(Extracted records)
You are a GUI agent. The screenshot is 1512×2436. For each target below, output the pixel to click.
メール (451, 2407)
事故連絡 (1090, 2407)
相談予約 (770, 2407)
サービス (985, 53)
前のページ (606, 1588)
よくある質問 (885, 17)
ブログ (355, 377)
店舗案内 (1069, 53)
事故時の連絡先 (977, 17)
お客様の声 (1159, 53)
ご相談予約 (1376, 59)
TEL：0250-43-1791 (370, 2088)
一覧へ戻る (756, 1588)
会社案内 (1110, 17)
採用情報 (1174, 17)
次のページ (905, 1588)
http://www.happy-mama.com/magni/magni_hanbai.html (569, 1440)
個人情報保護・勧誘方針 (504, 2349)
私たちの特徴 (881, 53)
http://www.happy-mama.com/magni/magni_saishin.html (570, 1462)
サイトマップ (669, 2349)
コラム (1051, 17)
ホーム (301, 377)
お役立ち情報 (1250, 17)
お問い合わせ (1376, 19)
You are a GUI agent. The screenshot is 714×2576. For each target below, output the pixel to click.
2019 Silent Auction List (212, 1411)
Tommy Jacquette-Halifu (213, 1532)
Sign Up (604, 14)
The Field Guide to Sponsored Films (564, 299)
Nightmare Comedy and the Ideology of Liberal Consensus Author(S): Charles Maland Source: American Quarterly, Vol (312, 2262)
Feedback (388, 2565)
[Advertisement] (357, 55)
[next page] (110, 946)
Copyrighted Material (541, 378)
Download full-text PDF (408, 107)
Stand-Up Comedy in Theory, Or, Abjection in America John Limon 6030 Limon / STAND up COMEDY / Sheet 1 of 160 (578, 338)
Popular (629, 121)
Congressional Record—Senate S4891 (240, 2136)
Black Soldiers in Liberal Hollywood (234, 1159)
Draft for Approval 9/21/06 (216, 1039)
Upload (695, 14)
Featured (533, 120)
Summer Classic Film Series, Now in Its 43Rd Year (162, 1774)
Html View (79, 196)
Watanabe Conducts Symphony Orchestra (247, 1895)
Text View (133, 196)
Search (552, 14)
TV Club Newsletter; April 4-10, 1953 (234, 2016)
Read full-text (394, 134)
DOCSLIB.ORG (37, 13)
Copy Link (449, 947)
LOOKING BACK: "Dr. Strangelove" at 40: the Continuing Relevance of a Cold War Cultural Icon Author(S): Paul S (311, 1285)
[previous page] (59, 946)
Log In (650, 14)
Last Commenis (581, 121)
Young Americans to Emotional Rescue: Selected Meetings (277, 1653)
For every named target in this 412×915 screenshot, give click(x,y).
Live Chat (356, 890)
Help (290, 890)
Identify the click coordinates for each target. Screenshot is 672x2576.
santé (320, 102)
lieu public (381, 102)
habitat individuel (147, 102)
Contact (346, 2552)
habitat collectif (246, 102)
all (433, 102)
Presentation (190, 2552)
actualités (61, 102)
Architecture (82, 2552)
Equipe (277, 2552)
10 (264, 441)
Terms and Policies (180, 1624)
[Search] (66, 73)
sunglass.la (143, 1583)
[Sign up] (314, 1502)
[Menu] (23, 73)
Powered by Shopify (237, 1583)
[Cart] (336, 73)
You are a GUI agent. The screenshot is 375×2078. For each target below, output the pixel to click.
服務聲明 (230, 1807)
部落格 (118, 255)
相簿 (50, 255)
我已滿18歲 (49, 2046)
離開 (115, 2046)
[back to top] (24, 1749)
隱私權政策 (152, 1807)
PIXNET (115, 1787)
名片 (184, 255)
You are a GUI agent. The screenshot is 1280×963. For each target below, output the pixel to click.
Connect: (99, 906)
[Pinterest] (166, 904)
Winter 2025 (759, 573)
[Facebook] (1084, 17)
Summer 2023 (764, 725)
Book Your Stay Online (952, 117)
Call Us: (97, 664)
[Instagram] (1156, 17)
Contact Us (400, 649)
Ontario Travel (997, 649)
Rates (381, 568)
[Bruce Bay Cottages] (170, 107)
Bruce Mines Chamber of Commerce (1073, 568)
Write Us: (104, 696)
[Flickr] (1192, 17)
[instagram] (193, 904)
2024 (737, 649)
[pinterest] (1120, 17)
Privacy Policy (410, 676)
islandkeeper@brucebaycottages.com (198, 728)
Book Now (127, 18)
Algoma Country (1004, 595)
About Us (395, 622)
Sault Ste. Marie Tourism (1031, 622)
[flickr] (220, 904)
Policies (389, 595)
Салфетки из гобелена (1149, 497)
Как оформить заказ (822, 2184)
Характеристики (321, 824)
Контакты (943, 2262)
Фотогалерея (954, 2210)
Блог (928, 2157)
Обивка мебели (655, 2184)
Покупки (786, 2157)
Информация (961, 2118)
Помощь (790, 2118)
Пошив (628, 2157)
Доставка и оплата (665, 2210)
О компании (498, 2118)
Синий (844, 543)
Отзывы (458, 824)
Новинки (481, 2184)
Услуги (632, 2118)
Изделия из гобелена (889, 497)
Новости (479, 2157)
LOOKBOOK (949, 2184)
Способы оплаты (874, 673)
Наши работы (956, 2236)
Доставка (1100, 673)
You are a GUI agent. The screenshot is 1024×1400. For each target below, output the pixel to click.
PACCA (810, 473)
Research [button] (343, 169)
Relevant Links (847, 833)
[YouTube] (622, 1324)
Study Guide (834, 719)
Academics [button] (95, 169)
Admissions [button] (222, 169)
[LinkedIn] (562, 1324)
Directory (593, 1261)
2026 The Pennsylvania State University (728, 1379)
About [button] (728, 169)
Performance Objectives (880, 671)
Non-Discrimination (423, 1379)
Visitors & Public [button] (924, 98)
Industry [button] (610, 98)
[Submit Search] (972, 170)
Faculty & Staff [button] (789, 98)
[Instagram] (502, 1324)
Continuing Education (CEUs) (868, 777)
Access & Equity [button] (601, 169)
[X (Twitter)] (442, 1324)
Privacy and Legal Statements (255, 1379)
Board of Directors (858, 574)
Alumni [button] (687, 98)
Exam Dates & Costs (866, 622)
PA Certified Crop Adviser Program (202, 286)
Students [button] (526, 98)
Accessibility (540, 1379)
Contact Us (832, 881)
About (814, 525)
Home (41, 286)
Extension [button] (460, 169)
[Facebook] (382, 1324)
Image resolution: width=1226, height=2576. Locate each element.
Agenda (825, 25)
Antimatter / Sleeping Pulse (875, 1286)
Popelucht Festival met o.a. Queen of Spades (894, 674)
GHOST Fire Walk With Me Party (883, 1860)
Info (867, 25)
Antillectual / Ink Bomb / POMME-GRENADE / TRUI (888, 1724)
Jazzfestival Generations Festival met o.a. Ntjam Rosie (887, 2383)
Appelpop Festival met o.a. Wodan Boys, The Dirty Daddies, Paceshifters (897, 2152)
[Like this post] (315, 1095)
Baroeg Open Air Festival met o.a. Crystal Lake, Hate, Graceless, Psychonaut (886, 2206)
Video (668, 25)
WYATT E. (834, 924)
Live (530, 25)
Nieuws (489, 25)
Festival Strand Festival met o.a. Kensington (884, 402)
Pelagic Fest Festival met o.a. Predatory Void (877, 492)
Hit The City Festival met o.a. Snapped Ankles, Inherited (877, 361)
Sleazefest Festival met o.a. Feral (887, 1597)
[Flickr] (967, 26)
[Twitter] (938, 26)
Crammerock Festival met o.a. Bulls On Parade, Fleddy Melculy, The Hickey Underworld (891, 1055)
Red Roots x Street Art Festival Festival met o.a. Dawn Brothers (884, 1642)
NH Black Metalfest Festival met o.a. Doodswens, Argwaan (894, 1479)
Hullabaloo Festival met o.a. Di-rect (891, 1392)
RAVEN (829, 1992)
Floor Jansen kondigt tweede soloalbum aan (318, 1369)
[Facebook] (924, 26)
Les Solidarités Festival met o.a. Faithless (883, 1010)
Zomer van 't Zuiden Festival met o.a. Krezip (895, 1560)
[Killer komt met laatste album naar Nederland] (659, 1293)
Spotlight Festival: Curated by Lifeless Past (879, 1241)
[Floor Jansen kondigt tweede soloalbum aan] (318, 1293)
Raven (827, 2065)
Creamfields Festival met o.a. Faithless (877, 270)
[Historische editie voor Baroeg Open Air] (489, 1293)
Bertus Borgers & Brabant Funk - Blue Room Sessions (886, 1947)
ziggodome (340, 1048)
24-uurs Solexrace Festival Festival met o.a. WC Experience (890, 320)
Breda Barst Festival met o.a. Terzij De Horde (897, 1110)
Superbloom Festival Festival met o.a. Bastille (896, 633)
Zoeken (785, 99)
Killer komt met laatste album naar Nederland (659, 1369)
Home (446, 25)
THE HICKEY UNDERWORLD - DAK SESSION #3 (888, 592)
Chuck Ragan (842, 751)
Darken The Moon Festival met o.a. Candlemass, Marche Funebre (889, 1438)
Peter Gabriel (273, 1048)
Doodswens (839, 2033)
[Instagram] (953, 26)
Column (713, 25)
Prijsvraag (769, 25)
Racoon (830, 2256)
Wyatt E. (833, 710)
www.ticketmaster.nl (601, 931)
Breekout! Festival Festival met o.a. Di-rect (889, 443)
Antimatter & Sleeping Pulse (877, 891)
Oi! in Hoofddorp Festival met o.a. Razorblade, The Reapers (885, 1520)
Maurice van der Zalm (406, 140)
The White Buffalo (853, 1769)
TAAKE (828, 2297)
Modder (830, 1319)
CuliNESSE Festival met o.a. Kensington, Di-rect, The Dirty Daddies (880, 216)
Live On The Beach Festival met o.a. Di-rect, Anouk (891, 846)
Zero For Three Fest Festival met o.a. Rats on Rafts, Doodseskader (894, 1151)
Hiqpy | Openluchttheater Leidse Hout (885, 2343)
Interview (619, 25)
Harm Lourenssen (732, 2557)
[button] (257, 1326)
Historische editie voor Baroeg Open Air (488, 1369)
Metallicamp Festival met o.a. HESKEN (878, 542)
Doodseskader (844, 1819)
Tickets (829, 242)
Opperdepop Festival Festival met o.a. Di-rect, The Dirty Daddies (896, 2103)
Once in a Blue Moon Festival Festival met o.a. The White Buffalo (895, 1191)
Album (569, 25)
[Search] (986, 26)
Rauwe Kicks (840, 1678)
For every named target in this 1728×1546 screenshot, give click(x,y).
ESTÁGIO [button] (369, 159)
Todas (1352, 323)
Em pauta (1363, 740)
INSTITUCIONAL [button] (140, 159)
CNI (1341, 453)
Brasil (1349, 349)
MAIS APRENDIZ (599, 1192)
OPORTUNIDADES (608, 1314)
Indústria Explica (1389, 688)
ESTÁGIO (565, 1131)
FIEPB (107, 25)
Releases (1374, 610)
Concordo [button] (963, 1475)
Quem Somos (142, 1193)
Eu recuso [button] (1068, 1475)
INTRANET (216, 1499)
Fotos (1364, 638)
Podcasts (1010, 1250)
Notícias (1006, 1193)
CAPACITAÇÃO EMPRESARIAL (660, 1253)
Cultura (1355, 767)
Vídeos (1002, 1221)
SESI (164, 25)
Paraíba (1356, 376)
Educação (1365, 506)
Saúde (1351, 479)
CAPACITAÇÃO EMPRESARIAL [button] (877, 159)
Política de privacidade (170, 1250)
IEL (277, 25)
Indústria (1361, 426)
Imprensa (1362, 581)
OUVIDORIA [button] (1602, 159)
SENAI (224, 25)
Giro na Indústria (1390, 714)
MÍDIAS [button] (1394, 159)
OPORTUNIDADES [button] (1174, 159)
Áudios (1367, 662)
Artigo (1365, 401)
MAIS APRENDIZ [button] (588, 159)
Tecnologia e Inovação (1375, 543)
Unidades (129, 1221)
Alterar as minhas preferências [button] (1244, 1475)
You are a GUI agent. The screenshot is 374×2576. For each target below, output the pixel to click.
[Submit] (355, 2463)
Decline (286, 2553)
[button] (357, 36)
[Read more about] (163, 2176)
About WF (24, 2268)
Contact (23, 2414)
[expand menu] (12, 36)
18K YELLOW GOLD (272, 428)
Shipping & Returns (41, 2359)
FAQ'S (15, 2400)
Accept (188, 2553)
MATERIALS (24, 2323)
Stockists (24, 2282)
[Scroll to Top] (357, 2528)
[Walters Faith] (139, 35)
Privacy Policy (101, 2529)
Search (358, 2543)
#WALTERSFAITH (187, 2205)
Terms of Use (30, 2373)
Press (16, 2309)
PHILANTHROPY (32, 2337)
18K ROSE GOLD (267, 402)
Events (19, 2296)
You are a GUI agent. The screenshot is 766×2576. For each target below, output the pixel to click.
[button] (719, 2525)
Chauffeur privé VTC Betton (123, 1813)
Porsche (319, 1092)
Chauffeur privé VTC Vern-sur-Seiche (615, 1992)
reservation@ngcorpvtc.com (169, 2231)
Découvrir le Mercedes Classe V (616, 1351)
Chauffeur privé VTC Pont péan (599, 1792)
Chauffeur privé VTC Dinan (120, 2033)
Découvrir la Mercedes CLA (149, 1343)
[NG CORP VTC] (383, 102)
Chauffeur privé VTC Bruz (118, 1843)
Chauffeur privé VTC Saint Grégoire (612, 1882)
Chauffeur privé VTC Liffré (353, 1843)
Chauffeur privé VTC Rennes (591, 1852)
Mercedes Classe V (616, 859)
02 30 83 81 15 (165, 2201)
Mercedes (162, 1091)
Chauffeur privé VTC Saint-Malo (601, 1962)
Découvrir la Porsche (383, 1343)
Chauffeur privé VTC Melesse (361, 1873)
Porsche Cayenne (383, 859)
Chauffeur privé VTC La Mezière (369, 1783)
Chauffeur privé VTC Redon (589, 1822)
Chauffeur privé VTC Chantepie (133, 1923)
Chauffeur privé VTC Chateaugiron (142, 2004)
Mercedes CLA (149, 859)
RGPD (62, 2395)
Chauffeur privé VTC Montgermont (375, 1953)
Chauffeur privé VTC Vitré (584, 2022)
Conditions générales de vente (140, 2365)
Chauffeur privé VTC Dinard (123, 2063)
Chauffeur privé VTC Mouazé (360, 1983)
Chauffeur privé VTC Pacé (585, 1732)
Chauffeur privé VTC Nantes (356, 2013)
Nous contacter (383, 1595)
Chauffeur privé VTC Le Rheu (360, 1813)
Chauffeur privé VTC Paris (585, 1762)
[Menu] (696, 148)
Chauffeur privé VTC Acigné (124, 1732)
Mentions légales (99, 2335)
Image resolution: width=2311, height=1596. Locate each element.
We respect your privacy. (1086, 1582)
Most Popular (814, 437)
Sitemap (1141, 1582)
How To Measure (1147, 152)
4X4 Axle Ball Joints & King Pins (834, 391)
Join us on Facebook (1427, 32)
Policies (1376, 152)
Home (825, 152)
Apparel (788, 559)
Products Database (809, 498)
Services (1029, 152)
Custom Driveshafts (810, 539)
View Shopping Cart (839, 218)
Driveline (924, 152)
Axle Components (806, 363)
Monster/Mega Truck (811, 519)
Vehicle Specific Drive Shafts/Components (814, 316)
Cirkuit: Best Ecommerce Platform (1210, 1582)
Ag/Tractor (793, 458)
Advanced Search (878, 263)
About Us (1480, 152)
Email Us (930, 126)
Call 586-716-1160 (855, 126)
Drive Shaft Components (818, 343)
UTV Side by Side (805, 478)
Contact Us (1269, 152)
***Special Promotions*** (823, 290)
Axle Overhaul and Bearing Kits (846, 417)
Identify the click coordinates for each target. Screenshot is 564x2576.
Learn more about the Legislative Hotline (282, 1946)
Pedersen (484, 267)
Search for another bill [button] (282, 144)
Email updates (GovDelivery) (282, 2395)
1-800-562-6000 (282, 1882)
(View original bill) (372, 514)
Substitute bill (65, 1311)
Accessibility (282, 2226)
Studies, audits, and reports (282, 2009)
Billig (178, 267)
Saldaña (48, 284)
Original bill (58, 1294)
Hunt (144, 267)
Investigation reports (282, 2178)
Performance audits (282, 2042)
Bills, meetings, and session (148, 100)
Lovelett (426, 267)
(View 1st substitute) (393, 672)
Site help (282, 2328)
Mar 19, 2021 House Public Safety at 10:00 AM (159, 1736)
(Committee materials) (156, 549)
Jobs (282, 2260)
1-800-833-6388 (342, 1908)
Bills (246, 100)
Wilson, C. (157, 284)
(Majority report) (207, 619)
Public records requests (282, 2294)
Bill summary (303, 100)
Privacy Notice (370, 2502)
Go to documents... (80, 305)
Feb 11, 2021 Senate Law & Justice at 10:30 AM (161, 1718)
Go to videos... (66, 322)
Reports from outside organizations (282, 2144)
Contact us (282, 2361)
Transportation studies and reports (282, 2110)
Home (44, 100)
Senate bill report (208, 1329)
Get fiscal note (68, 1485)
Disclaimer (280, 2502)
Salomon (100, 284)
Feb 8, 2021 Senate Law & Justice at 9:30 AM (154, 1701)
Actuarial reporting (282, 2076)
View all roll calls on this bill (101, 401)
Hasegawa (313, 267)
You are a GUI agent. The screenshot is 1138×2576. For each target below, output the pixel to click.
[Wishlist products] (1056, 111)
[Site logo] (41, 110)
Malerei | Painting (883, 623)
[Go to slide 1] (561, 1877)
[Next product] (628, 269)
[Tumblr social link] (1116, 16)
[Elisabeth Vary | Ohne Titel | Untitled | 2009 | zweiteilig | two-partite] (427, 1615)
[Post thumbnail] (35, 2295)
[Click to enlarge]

Task objective: Retype only this portion of the data above: the line containing "RAVEN (829, 1992)", the line containing "Zero For Three", and all lines between them, exactly.

Answer:
RAVEN (829, 1992)
Floor Jansen kondigt tweede soloalbum aan (318, 1369)
[Facebook] (924, 26)
Les Solidarités Festival met o.a. Faithless (883, 1010)
Zomer van 't Zuiden Festival met o.a. Krezip (895, 1560)
[Killer komt met laatste album naar Nederland] (659, 1293)
Spotlight Festival: Curated by Lifeless Past (879, 1241)
[Floor Jansen kondigt tweede soloalbum aan] (318, 1293)
Raven (827, 2065)
Creamfields Festival met o.a. Faithless (877, 270)
[Historische editie voor Baroeg Open Air] (489, 1293)
Bertus Borgers & Brabant Funk - Blue Room Sessions (886, 1947)
ziggodome (340, 1048)
24-uurs Solexrace Festival Festival met o.a. WC Experience (890, 320)
Breda Barst Festival met o.a. Terzij De Horde (897, 1110)
Superbloom Festival Festival met o.a. Bastille (896, 633)
Zoeken (785, 99)
Killer komt met laatste album naar Nederland (659, 1369)
Home (446, 25)
THE HICKEY UNDERWORLD - DAK SESSION #3 (888, 592)
Chuck Ragan (842, 751)
Darken The Moon Festival met o.a. Candlemass, Marche Funebre (889, 1438)
Peter Gabriel (273, 1048)
Doodswens (839, 2033)
[Instagram] (953, 26)
Column (713, 25)
Prijsvraag (769, 25)
Racoon (830, 2256)
Wyatt E. (833, 710)
www.ticketmaster.nl (601, 931)
Breekout! Festival Festival met o.a. Di-rect (889, 443)
Antimatter & Sleeping Pulse (877, 891)
Oi! in Hoofddorp Festival met o.a. Razorblade, The Reapers (885, 1520)
Maurice van der Zalm (406, 140)
The White Buffalo (853, 1769)
TAAKE (828, 2297)
Modder (830, 1319)
CuliNESSE Festival met o.a. Kensington, Di-rect, The Dirty Daddies (880, 216)
Live On The Beach Festival met o.a. Di-rect, Anouk (891, 846)
Zero For Three Fest Festival met o.a. Rats on Rafts, Doodseskader (894, 1151)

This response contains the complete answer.